*** Block opens ***
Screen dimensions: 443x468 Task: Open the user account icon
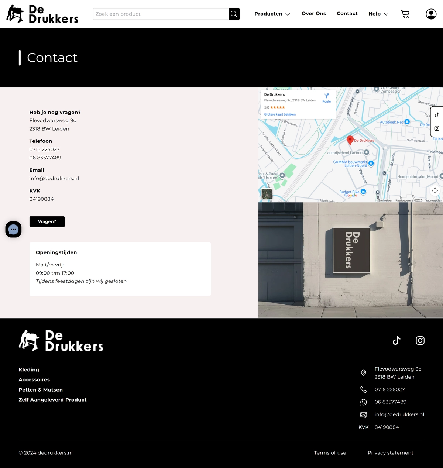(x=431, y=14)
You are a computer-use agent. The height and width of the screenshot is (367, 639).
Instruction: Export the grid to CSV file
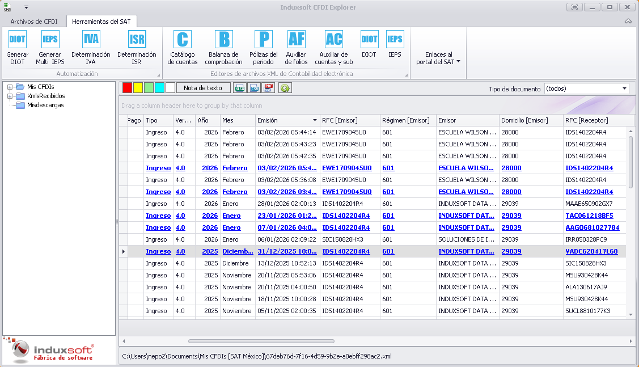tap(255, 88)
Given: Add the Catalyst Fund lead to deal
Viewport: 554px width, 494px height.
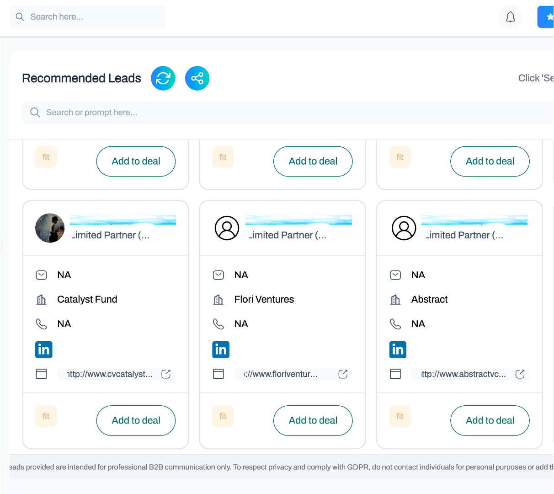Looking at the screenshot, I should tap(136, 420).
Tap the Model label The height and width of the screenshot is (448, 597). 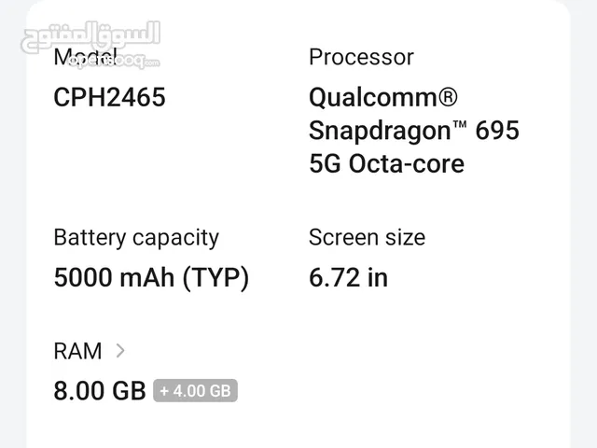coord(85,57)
*** Block closes ***
- _Requirement_
The required output is the exact run of lines from the start of the records through the line containing "Given: Add the Catalyst Fund lead to deal", both ends included, with no pictures.

- _Result below_
Screen dimensions: 443x468 Task: Open the user account icon
(x=431, y=14)
You are a computer-use agent. The height and width of the screenshot is (367, 639).
Instruction: Export the grid to CSV file
tap(255, 88)
Given: Add the Catalyst Fund lead to deal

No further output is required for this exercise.